Из столовой доносился шум отодвигаемых стульев: это гости вставали из-за стола.
На улицу он вышел без пальто, не обращая внимания на её протесты. Было холодно, он сразу отрезвел.
— Небо цвета пятирублёвой кредитки, — сказал он.
— Вы такой материалист?
— Безусловно. А вы?
— Тоже. Мы и так слишком много отдали идеалам.
Сев на извозчика, она протянула ему руку.
— Прощайте, шалунишка!
— Прощайте, мечта!
Он радостно глядел, как пролётка исчезла за углом, махая ей рукой. Конец!

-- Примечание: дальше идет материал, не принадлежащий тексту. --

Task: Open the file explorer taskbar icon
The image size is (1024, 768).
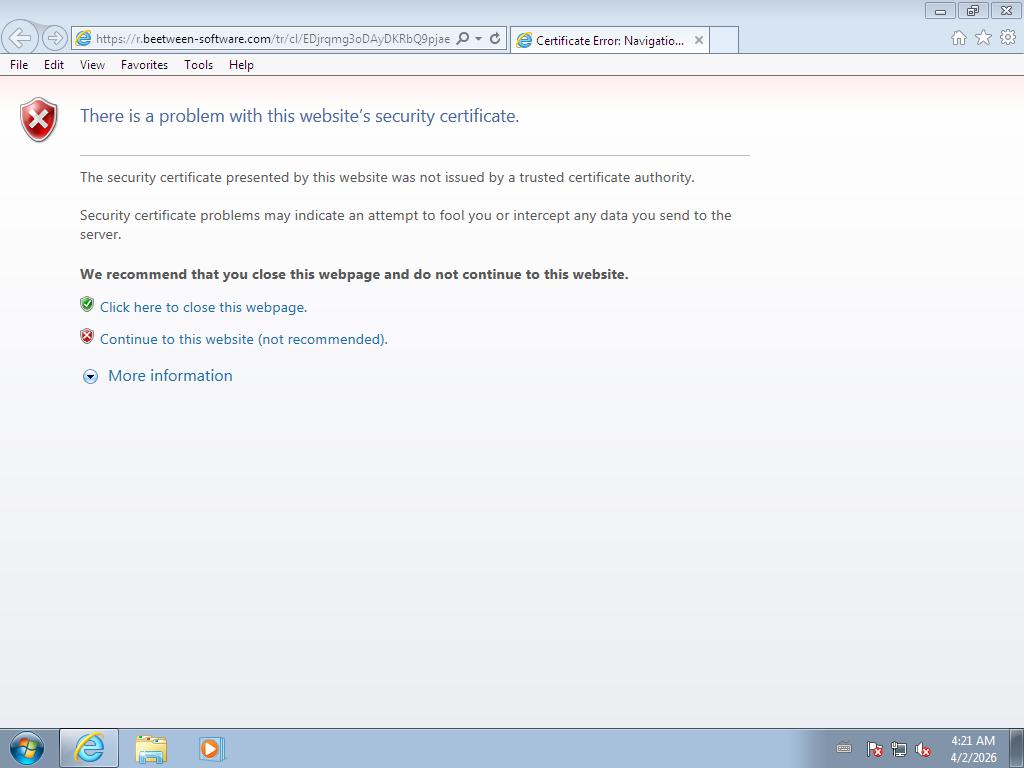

Пора домой. Но он был без пальто. К счастью, двери за ним не закрылись. В передней взволнованно метался женоподобный юноша.
— В чём дело? — спросил его Степан.
— Да вот… — пробормотал тот. — Зоське дурно.
— Ну, так тащите её домой.
— Надо… Только на руках её не понесёшь.
Степан вынул три рубля.
— Нате.
Юноша помедлил, но деньги взял и исчез.
В зале танцовали устало, беспорядочно, толкаясь, но танцовали. Степан, безразлично прошёл под стеной к красной гостиной, сел под фикусом в углу, вытянул ноги и сразу заснул, убаюканный музыкой, шёпотом и робкими поцелуями.
Проснулся среди полнейшей тишины.
Красный свет в комнате погас, только в зале горела одна лампа. Он поднялся и тихо вышел в переднюю, снял пальто и пошёл медленно пустынными улицами города, тихо спавшего под оловянным небом.
XIII.
Домой он пришёл в состоянии тёплой дремоты, охватившей его в кресле под фикусами. За всю дорогу от улицы Пятакова через пустынный Еврейский базар, который кажется ночью кладбищем, он не успел проснуться от сильного сна после душевного напряжения. Шёл вяло и не думал, смотрел не больше, чем необходимо было для ходьбы и во всём теле, в мозгу, в сердце ощущал сладкую, истому и потребность полнейшего забытья. В комнате машинально разделся и вытянулся на кровати, забыв снять носки.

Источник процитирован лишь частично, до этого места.